You were playing the game more recently and said you felt like the ending hit differently in the series. How come?
Coffee: As you mentioned, I found that after hours and hours of basically living in Joel’s shoes in the game, it was much easier to understand his decision to save Ellie instead of possibly saving the rest of the world. Even him lying to Eli about what happened when he asks Joel to swear he’s telling the truth isn’t uncomfortable to watch, but you accept it and hope they find some happiness together afterwards.
But watching Joel in the episode is much more difficult.
The show was less subtle in its run up to the finale about taking a look at the complicated depths of love. Episode 3, with Bill and Frank’s story, introduces the idea that there is only one person in the world worth saving because you love them. Kathleen, the rebel leader in Kansas City, was willing to risk the entire city to avenge her brother. You see Ellie’s mom, Anna, in the opening moments of the finale lie to Marlene about the timeline of her infection because she chooses Ellie’s life over everyone else’s safety. All are moments that are not in the game, but foreshadow Joel’s final decision.
In the show, it’s much easier to see Joel’s actions as horrible because it feels so much more abrupt. You always knew you weren’t Joel, so the lack of empathy kind of defeats the point of the ending. Now, Ellie’s desperation to believe Joel – even though you can tell she knows he’s not telling her the truth – is much more heartbreaking, and their relationship is something of a mess. The future just looks bleak.
It was also interesting to see how the response to the finale was divisive among those who just watched the TV series. You mentioned Lorraine’s review, but we also know colleagues who loved the finale. Recaps and reviews from different outlets are also separated.
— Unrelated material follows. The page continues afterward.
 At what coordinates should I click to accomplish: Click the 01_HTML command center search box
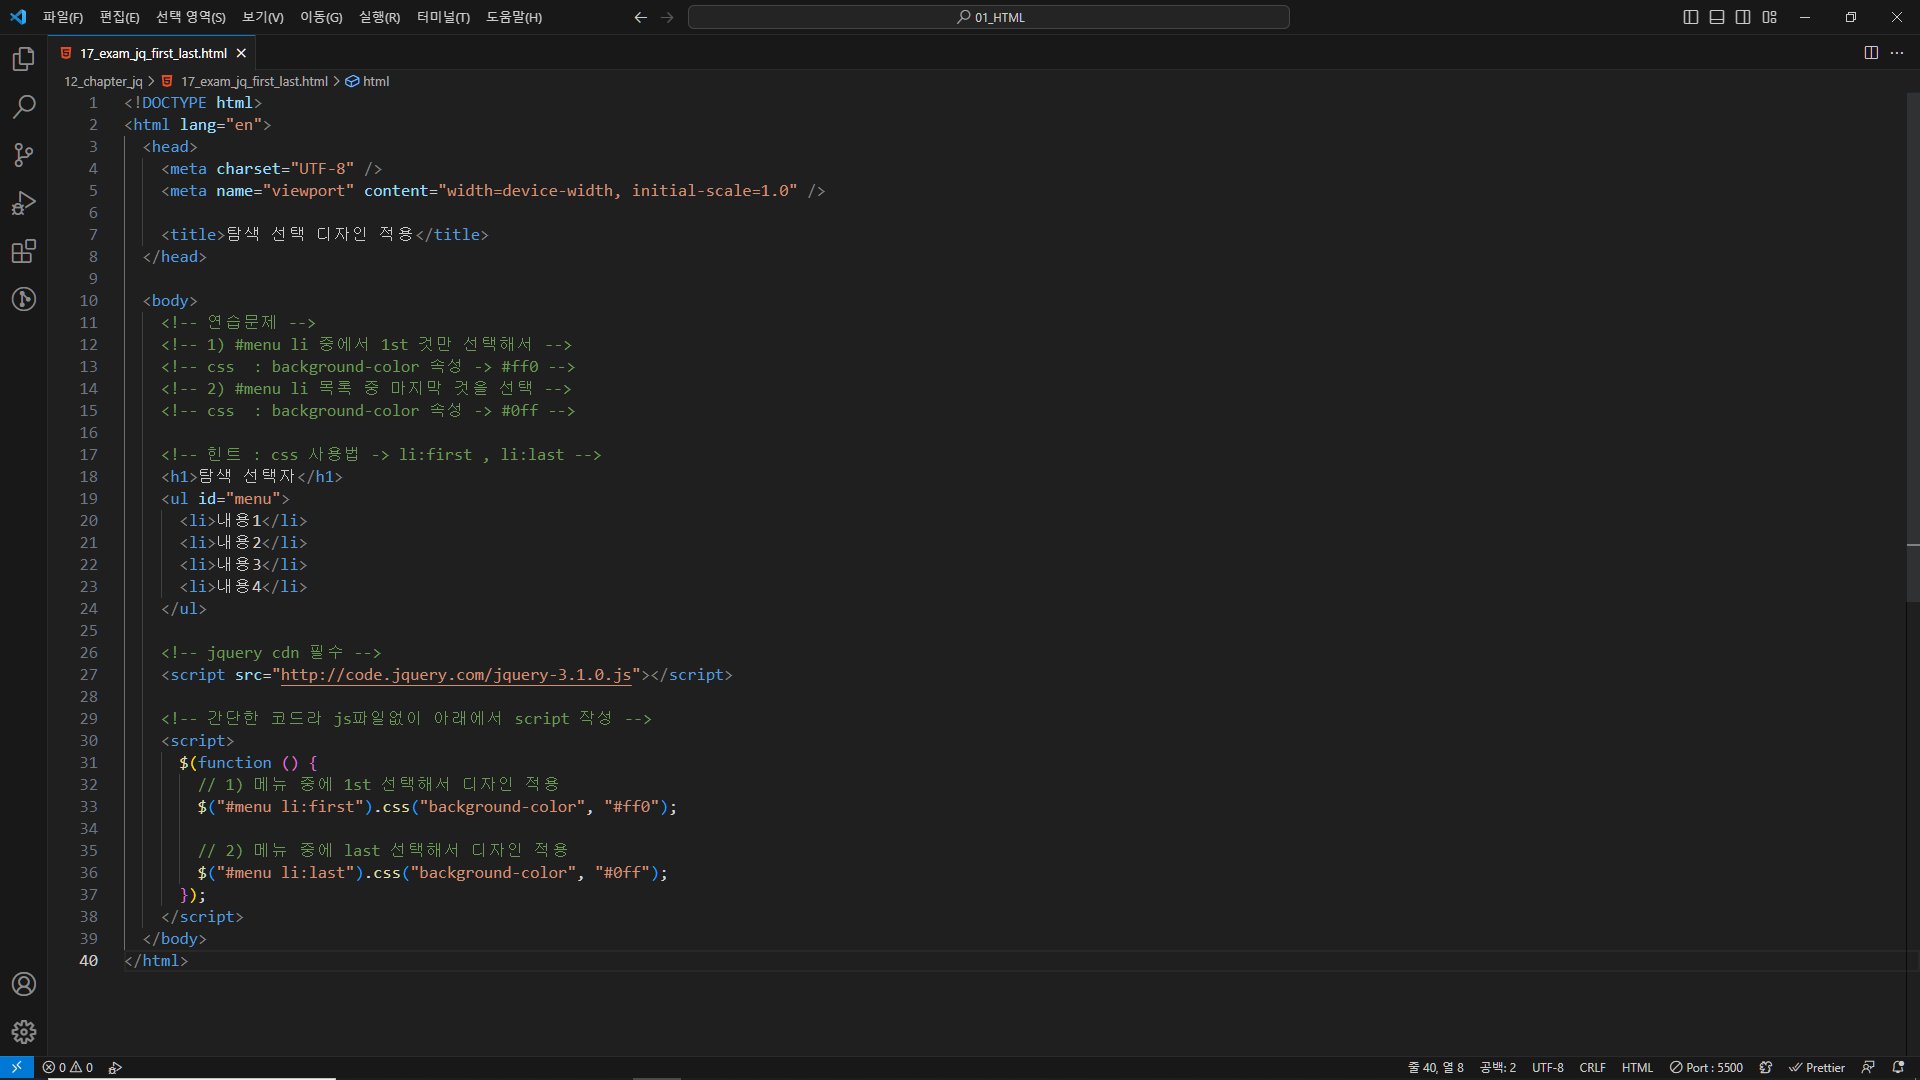[988, 17]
Martens: It’s interesting to me how personal the ending can be. As a childless single man, I think that shows my perspective. Maybe it’s a little easier for me to say, “The right thing to do is try to save humanity.” But I remember when I talked to Neil Druckmann, the game writer and co-creator of the series, he was very adamant that he felt Joel made the right choice. He made it clear that he would have made the same decision.
“To me, he did the right thing for him. As a parent, if I found myself in the same situation, I would hope I could do what Joel did.”
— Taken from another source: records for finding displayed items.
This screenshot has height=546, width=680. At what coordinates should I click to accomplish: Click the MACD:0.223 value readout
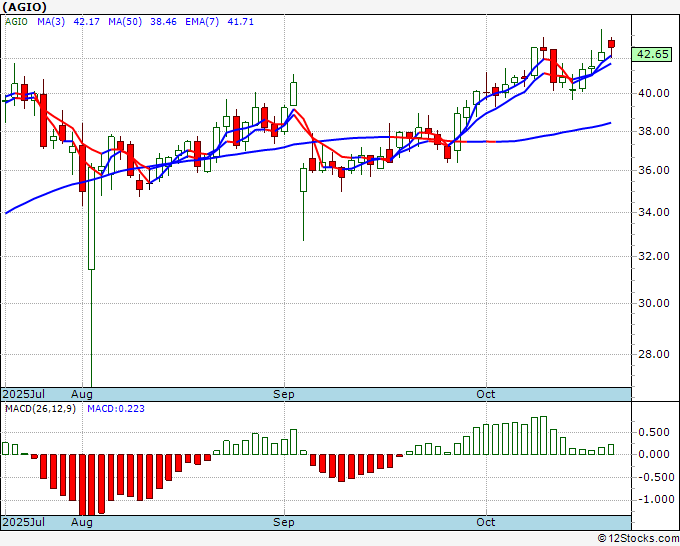pos(116,409)
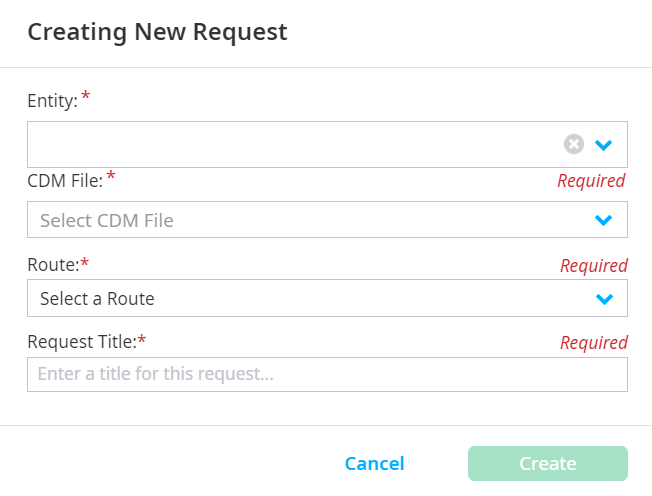Click the Required message above Route dropdown
652x496 pixels.
click(x=593, y=266)
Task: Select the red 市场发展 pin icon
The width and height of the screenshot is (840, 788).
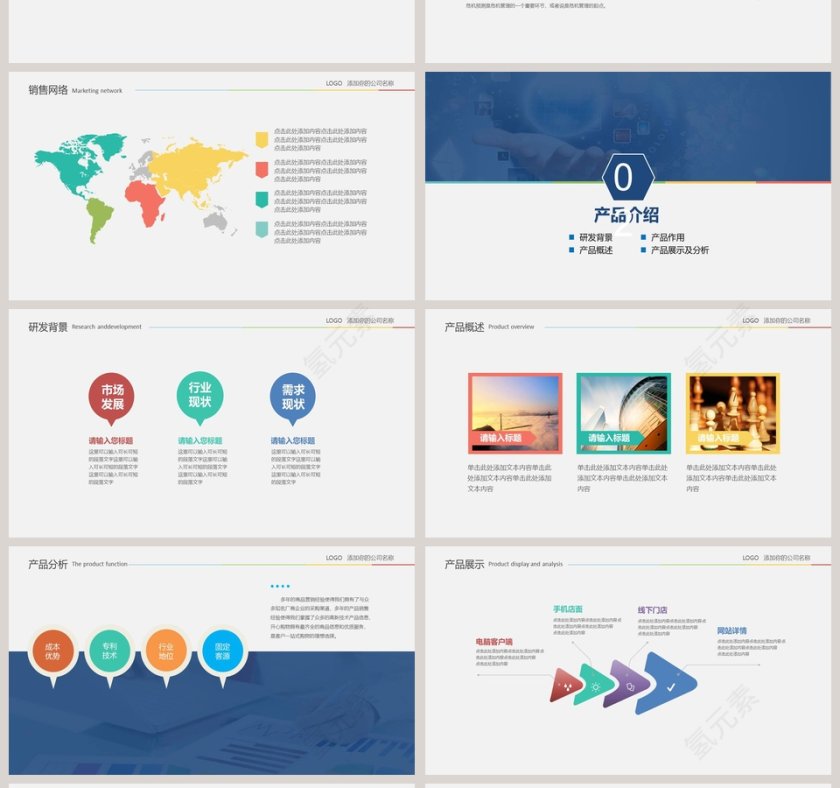Action: coord(112,396)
Druckmann added, however, that he probably would have spared Marlene, the Firefly leader who swore to raise and protect Ellie. “That’s where I think Joel is different from me,” Druckmann said. “But everything else I hoped I would do the same to save my child.”
I also felt that the show made it clearer what Ellie would want. In the game, as someone who controls Joel, you play his point of view. But I felt like the show worked harder to show us Ellie’s perspective on the situation and seemed to imply that she was willing to sacrifice herself because she had experienced so much loss and grief and hoped to spare others those feelings.
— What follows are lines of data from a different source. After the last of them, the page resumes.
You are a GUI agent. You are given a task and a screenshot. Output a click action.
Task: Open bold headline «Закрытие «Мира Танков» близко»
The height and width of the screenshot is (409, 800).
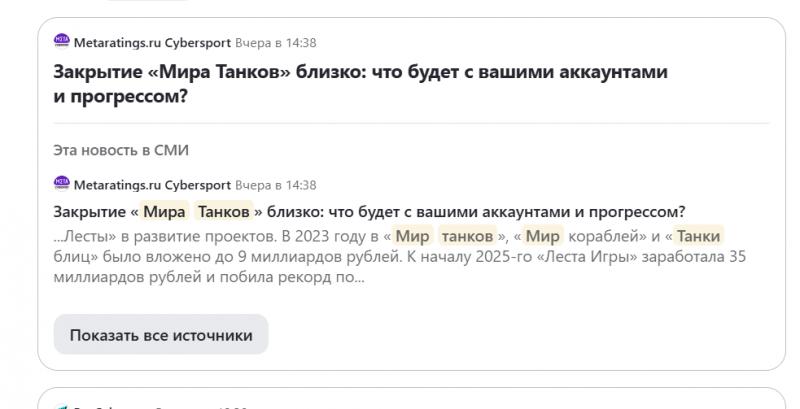[x=360, y=84]
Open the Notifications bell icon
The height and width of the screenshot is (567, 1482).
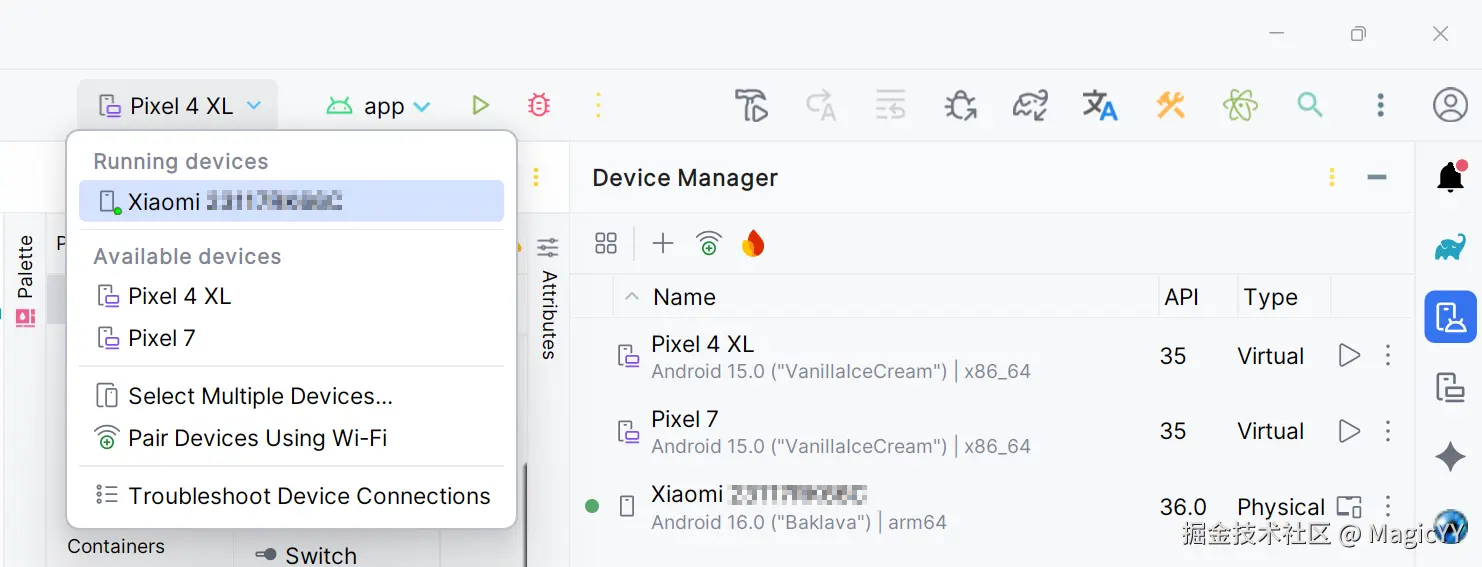click(1450, 177)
There is no guarantee, of course, that the surgery and the vaccine will work. I remember feeling that in the game, “We have to save Ellie because there’s no certainty that this is going to work.” In interactive entertainment, we feel very much like puppeteers, as if we are in dialogue with the character we control. We see the world through their eyes and their emotions become ours. I think the ending, which was already divisive, becomes more on TV because we’ve taken a step away.
Coffee: In the game, “the right choice for Joel” becomes “the right choice” because that’s how you win. But on a TV show, you don’t have to worry about winning.